EXHIBIT 99.3

                      DEVON FINANCING CORPORATION, U.L.C.

                               -----------------

                         NOTICE OF GUARANTEED DELIVERY

                      Unregistered 6.875% Notes due 2011
($1,750,000,000 aggregate principal amount outstanding issued October 3, 2001)

                                      and

                    Unregistered 7.875% Debentures due 2031
($1,250,000,000 aggregate principal amount outstanding issued October 3, 2001)

                               -----------------

                    Fully and unconditionally guaranteed by
                           Devon Energy Corporation

                               -----------------

   As set forth in the Prospectus dated February   , 2002 (the "Prospectus") of
Devon Financing Corporation, U.L.C. (the "Company") and Devon Energy
Corporation and in the accompanying Letter of Transmittal and instructions
thereto (the "Letter of Transmittal"), this form or one substantially
equivalent hereto must be used to accept the Company's offer to exchange up to
$1,750,000,000 aggregate principal amount of 6.875% Notes due 2011 and
$1,250,000,000 aggregate principal amount of 7.875% Debentures due 2031 which
have been registered under the Securities Act of 1933, as amended (the
"Securities Act") (collectively, the "exchange securities") for the outstanding
unregistered $1,750,000,000 aggregate principal amount of 6.875% Notes due 2011
and $1,250,000,000 aggregate principal amount of 7.875% Debentures due 2031
(collectively, the "unregistered securities"), respectively, if (i)
certificates representing the unregistered securities to be tendered for
exchange are not lost but are not immediately available, (ii) time will not
permit the Letter of Transmittal, certificates representing such unregistered
securities or other required documents to reach the Exchange Agent prior to the
Expiration Date (as defined herein) or (iii) the procedures for book-entry
transfer cannot be completed prior to the Expiration Date. This form may be
delivered by an Eligible Institution (as defined in the Letter of Transmittal)
by mail or hand delivery or transmitted, via telegram, telex or facsimile, to
the Exchange Agent as set forth below. All capitalized terms used herein but
not defined herein shall have the meanings ascribed to them in the Prospectus.

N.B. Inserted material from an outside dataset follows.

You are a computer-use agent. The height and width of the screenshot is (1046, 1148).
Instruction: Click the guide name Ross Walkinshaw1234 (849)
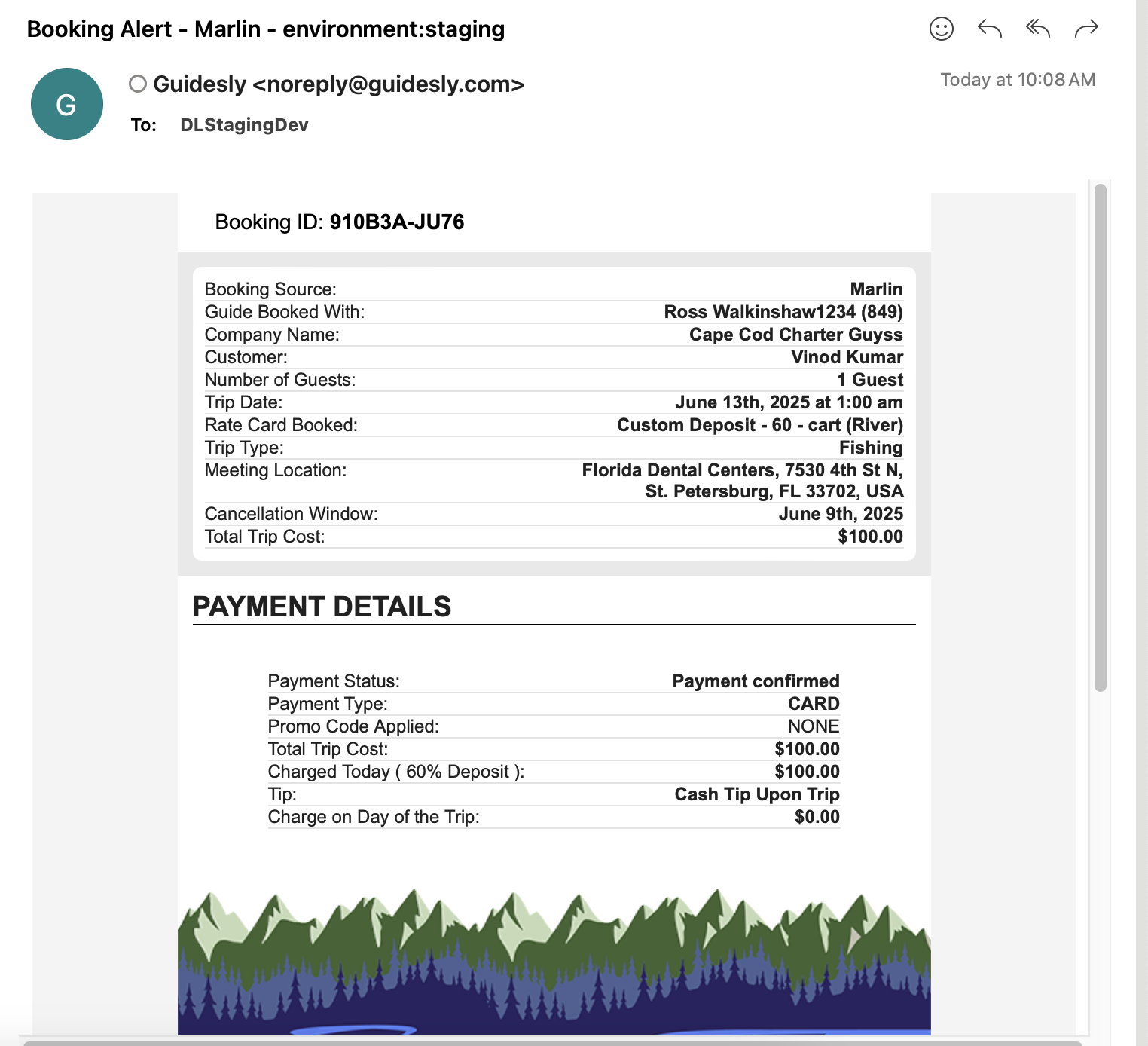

   THE EXCHANGE OFFER WILL EXPIRE AT 5:00 P.M., NEW YORK CITY TIME, ON MARCH
12, 2002 (THE "EXPIRATION DATE") UNLESS THE OFFER IS EXTENDED BY THE COMPANY.
TENDERS OF UNREGISTERED SECURITIES MAY BE WITHDRAWN AT ANY TIME PRIOR TO 5:00
P.M., NEW YORK CITY TIME, ON THE EXPIRATION DATE.

                    To: JPMORGAN CHASE BANK, Exchange Agent


                                    
    By Hand or Overnight Courier:            By Hand or Overnight Courier:
      55 Water Street, Room 234               2001 Bryan Street, 9th Floor
          New York, NY 10042          or          Dallas, Texas 75201
     By Facsimile: (212) 638-7380             By Facsimile: (214) 468-6552
 Confirm By Telephone: (212) 638-0459     Confirm By Telephone: (713) 216-5087




   Delivery of this instrument to an address, or transmission via facsimile
with confirmation, other than to the exchange agents as set forth above will
not constitute a valid delivery. The method of delivery of all documents,
including certificates, is at the risk of the Holder. Instead of delivery by
mail, we recommend the use of an overnight or hand delivery service. You should
read the instructions accompanying the letter of transmittal carefully before
you complete this notice of guaranteed delivery.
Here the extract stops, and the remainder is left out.